Citation:
On peut dire que dès qu’un groupe humain se différencie et s’isole par rapport à un ensemble, par sa fonction, ses ressources économiques, son pouvoir politique, ses origines ethniques, etc., du corporatisme aux sectes religieuses ou idéologiques, il tentera de défendre ses «droits» qui ne sont généralement que ses avantages acquis ou perdus, par le discours d’abord et sa diffusion, par la violence ensuite lorsque le discours s’avère inefficace.

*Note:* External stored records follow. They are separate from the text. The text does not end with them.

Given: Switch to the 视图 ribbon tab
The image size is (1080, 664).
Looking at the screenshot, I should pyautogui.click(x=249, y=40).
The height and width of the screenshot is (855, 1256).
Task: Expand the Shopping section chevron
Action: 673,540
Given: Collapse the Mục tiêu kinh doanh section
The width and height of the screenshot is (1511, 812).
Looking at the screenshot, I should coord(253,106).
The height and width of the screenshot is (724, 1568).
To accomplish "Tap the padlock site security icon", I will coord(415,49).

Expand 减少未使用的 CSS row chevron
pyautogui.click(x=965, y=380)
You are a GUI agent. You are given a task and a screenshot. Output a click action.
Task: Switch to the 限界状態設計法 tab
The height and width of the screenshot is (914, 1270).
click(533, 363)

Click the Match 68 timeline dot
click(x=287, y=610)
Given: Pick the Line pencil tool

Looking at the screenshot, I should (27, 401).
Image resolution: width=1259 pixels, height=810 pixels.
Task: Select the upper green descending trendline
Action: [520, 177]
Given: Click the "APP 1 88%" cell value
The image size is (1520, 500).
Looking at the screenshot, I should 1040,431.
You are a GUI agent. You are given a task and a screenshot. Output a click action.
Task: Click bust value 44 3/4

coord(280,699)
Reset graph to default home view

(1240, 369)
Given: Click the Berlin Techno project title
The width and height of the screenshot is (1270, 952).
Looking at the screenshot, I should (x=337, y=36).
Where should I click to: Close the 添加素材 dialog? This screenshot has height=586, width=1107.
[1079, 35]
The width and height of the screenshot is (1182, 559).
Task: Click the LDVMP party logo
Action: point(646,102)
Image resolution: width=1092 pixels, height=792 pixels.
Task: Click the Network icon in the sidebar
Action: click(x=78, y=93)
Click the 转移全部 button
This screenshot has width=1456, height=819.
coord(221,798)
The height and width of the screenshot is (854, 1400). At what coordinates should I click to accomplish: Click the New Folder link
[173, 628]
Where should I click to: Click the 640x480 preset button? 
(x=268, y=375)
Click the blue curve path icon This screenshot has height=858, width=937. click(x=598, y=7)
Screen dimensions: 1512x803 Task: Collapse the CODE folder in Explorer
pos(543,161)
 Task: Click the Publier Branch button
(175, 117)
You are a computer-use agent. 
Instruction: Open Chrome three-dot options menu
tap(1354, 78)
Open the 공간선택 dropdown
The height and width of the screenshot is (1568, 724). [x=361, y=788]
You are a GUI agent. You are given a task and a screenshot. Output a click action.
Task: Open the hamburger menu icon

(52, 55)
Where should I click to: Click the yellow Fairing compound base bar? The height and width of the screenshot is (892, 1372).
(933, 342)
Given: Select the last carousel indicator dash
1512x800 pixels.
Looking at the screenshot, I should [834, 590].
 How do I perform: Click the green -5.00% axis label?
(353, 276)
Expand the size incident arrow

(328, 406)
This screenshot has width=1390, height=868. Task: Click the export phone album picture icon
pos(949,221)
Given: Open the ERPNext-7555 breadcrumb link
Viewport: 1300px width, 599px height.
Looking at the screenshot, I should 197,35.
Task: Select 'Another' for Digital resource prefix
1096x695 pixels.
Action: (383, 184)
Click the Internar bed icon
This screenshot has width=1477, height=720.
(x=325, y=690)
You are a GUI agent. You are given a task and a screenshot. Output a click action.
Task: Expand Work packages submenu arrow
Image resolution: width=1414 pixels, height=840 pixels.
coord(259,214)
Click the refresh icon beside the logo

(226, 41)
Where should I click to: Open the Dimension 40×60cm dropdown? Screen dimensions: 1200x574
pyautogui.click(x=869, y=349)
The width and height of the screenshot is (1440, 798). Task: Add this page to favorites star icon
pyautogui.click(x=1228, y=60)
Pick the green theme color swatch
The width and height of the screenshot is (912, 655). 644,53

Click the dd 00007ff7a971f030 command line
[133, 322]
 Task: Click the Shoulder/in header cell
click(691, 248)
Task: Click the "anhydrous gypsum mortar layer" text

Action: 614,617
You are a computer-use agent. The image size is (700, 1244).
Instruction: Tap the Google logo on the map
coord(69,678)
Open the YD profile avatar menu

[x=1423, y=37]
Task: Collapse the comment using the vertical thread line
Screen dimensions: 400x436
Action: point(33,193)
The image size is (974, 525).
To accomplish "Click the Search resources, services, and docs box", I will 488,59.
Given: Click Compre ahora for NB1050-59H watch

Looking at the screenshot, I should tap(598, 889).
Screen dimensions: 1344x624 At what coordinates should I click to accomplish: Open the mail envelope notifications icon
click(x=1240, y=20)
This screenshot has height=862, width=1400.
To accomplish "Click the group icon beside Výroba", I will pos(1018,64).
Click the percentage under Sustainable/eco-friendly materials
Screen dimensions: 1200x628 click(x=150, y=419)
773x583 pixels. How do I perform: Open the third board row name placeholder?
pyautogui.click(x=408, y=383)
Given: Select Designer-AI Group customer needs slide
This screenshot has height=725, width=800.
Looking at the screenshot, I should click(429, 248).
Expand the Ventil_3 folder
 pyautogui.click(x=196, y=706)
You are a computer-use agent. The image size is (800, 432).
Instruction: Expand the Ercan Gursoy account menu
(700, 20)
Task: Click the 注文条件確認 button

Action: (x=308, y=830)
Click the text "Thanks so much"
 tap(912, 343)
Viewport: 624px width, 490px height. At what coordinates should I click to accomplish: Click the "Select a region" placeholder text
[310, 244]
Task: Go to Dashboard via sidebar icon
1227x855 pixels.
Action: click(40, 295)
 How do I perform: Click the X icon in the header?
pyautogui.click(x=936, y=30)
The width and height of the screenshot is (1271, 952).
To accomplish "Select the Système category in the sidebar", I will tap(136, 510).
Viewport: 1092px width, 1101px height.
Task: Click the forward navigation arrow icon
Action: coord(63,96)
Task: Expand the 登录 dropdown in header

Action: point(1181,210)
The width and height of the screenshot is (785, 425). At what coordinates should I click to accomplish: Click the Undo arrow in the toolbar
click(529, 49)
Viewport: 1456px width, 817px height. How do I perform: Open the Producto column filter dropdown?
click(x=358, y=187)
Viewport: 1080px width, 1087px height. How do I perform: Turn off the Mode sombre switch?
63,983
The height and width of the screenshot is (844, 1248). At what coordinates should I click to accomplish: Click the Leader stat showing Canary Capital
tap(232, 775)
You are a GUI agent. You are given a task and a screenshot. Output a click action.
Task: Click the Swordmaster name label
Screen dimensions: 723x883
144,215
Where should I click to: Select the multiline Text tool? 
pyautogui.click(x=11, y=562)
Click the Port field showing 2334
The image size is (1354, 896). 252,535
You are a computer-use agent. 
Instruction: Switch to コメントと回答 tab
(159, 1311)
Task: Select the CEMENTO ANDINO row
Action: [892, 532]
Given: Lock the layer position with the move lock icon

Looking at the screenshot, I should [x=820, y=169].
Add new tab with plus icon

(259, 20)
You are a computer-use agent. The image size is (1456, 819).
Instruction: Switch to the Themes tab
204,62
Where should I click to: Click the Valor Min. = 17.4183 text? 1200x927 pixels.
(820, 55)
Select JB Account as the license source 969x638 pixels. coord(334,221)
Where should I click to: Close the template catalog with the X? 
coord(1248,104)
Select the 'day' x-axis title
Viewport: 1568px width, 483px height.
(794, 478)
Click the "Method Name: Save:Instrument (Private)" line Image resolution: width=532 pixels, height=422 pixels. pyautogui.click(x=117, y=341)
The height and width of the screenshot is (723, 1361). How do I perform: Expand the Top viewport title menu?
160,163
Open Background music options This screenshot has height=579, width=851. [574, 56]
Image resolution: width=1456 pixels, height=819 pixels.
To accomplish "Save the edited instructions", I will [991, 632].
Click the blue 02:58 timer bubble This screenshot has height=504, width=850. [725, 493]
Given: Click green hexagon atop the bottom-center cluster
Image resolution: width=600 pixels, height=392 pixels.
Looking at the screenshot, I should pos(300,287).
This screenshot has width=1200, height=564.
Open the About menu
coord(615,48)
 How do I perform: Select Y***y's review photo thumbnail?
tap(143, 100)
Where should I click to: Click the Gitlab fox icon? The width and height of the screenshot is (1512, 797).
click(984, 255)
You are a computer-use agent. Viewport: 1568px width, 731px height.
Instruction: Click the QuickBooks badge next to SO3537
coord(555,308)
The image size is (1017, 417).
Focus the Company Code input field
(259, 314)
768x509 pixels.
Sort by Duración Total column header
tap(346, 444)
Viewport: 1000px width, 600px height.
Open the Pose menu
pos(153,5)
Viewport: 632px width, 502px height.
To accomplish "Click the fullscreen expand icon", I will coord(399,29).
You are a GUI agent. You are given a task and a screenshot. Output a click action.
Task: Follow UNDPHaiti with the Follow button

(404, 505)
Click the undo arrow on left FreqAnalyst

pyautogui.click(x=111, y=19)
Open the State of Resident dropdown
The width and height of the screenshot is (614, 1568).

Il faut noter, cependant, que certaines religions ont largement servi le maintien des dominances en persuadant les dominés que, plus leurs souffrances et leur misère étaient insupportables, le fait de les supporter sans révolte était l’équivalent d’un chèque tiré sur un autre monde où ils seraient définitivement heureux. L’acceptation des statuts sociaux se fit souvent sans révolte, en admettant que les différences résultaient des lois divines et éternelles et que la justice n’était pas à attendre ici-bas, mais ailleurs. Il est aussi plus facile et plus consolant de croire à une fatalité transcendantale que d’accepter, de rechercher et de mettre en lumière quelques-uns des innombrables facteurs environnementaux qui, par niveaux d’organisation, enchaînent un homme à son destin. Un projet divin ne peut être que «juste» suivant notre conception humaine de la justice et mieux vaut, sans y rien comprendre, s’en remettre à lui qu’à un déterminisme aveugle à la hauteur de notre ceinture, mais aussi à la portée de notre main. Il n’est pas impossible pourtant d’imaginer que c’est par l’intermédiaire de ce dernier que le premier se réalise. Pourquoi pas ? Mais alors ce déterminisme aveugle, à portée de notre main, pourquoi ne pas y porter la main ? Pourquoi ne pas essayer de le démonter en pièces détachées, comme un enfant démonte ses jouets mécaniques, même si ensuite il ne sait plus les remonter ? De toute façon, l’action est anxiolytique. La croyance en la «bonté» divine aussi d’ailleurs, bien que cette bonté ne vole pas plus haut que la nôtre, bien sûr. A chacun donc de se laisser guider par le type d’anxiolyse qui le fatigue le moins, mais sans forcer l’autre, surtout par la violence, à suivre le même chemin.